Carbon Briefing: Russian energy giant Gazprom seeks to re-establish itself with new gas pipeline

  • 19 Nov 2012, 10:36
  • Mat Hope

Is the Russian energy giant Gazprom reeling or rising? On the same day last week, the Guardian reported Gazprom was "reeling" in the wake of the US gas revolution, while the Financial Times said that  Gazprom has cemented its "hegemonic role" as Europe's biggest gas provider because of a deal over a new pipeline.

So has Gazprom lost influence because of the boom in the gas market in the US, or does this new pipeline secure Gazprom's future as a major player in the global energy market? Or is it a bit of both?

The South Stream pipeline

The planned new gas pipeline - called South Stream - will run from Russia, under the Black Sea and then divide into two parts in Bulgaria. One part will go through Serbia and Hungary, ending in Austria, the other will go through Greece and end in Italy (the blue line in the image below).

SouthstreamSource: BBC News

Gazprom has just obtained the green light after Bulgaria - the last country to hold out against the plan - agreed on the condition that Gazprom gives it a reduced price for gas from 2013. 

Gazprom decided the route of the pipeline on largely political grounds, and for two main reasons.

First, it increases Russia's influence over Ukraine by providing an alternative route for gas provision to Western Europe. About a fifth of the supply of gas from Russia to the rest of the EU currently goes through Ukraine. This has created tension between the two countries, with Gazprom shutting off its supply of gas to Ukraine in 2009 for three weeks over a row about Gazprom's prices and Ukraine's unpaid bills. This in turn led to a drop in the supply of gas to other EU countries.

Eventually, Russia agreed to turn the gas supply back on - Ukraine agreed not to raise the price it charges Russia to allow it to keep transporting gas through the pipeline, and Ukraine got a reduced gas price in 2009. The controversy harmed consumer confidence in the relationship between Russia and Ukraine, and gave Gazprom a further incentive to look for alternative routes to transport its gas to the rest of Europe.

Secondly, the South Stream pipeline secures Gazprom's prominent position as a key energy provider in the European gas market in the face of increasingly strong opposition. With the US set to overtake Russia and Saudi Arabia as the world's largest oil producer by 2035 because of advances in the extraction of shale gas, both Gazprom and the Russian government see this as important.
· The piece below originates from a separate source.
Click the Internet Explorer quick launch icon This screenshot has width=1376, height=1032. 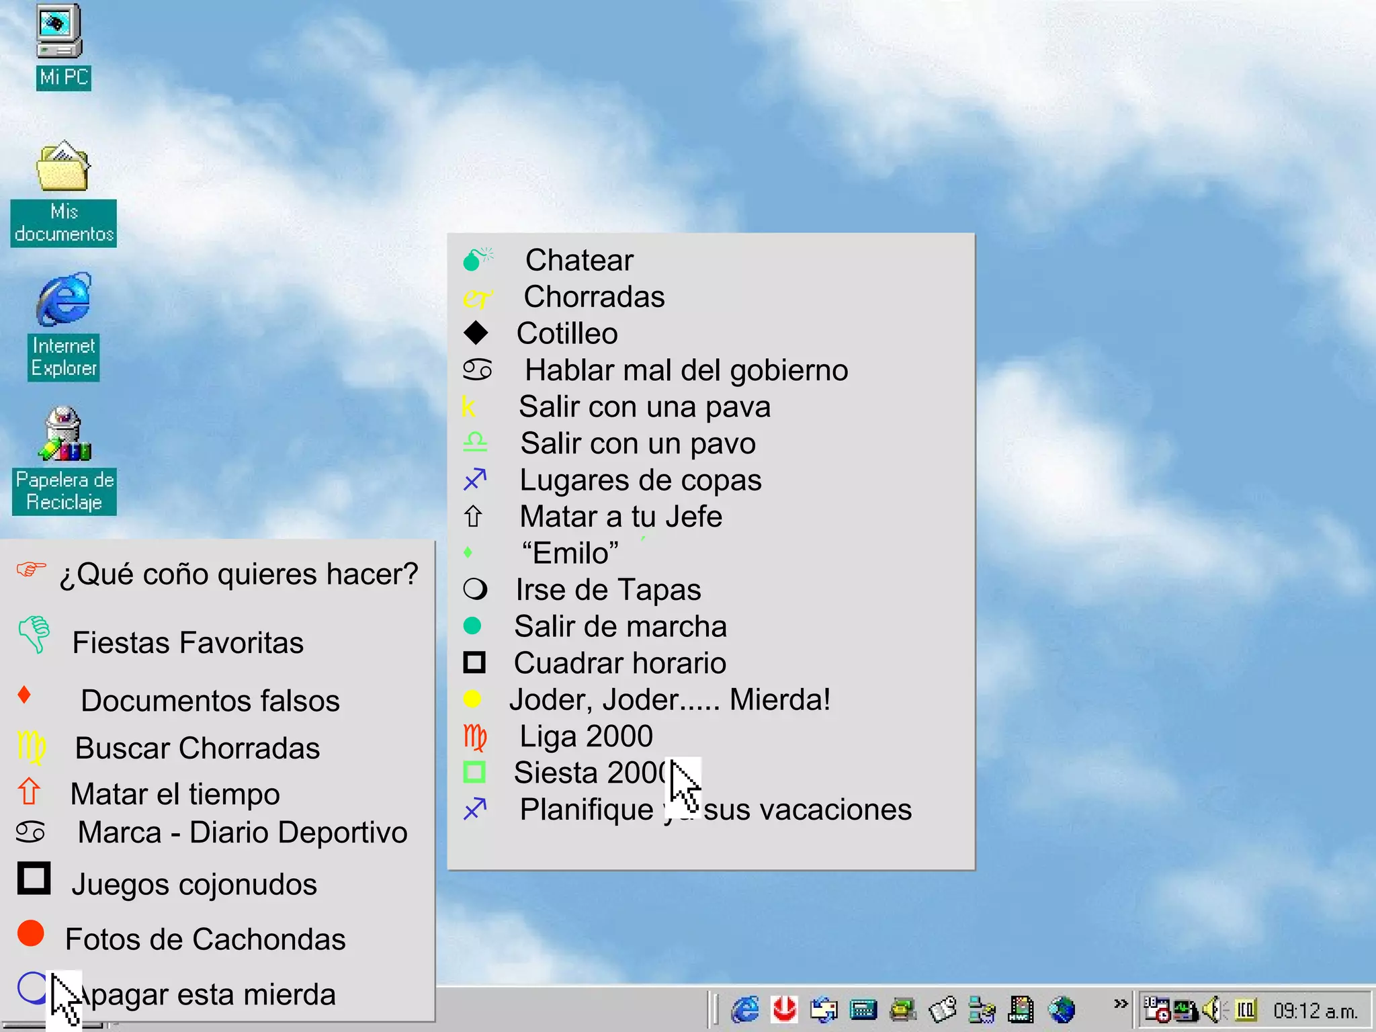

A flood of US shale gas could reduce both Gazprom's ability to command high prices in the European market and Russia's ability to negotiate favourable terms in the European political arena based on its status as the principal energy provider. So the South Stream pipeline marks a political win for Gazprom.

The problem with gas

But while the South Stream pipeline may help to entrench Gazprom's influence in the European energy markets, securing the route is not without risks.

The International Energy Agency reports that coal is likely to displace gas as Europe's primary source of energy through to 2017, but the South Stream pipeline isn't set to become operational until 2015. Add to that the availability of cheaper US gas, and Gazprom is unlikely to enjoy the hold it previously had on the European energy market - at least not at the prices it's used to charging.

Gazprom also has its own problems. As the Guardian reports, the company is now playing catch-up to the US, where gas technology and infrastructure for gas is far more developed, leaving the Russian incumbent rushing to replace its ageing network of leaky pipelines and dated extraction equipment.

Gazprom's status was further reduced when it shelved plans for a flagship gas pipeline intended to foray into the Arctic region because of the technical difficulties in exploring the region and losing the US as chief potential importer because of its own domestic provision.

Gazprom has also been forced to admit that its prices have been consistently too high - twice as high as the price of gas in the US in September. This is because Gazprom links its gas prices to those of oil, rather than competing with the cheaper prices available for natural gas originally intended for the US.

The European Commission is also investigating Gazprom for abusing its position as the dominant gas provider in Europe. The EU claims Gazprom is restricting the flow of gas to countries that do not cooperate with it (such as Ukraine), is blocking a diversification of the energy supply, and setting the price of gas at unfair levels.

Gazprom, rising and falling

While the South Stream pipeline has political benefits for Gazprom and the Russian government, the company is still on rocky ground: the long-term prospects of gas as part of Europe's energy mix is uncertain and the European Commission's investigation could still spell bad news for Gazprom itself. So while the South Stream pipeline strengthens Gazprom's position politically, the economic future looks more uncertain.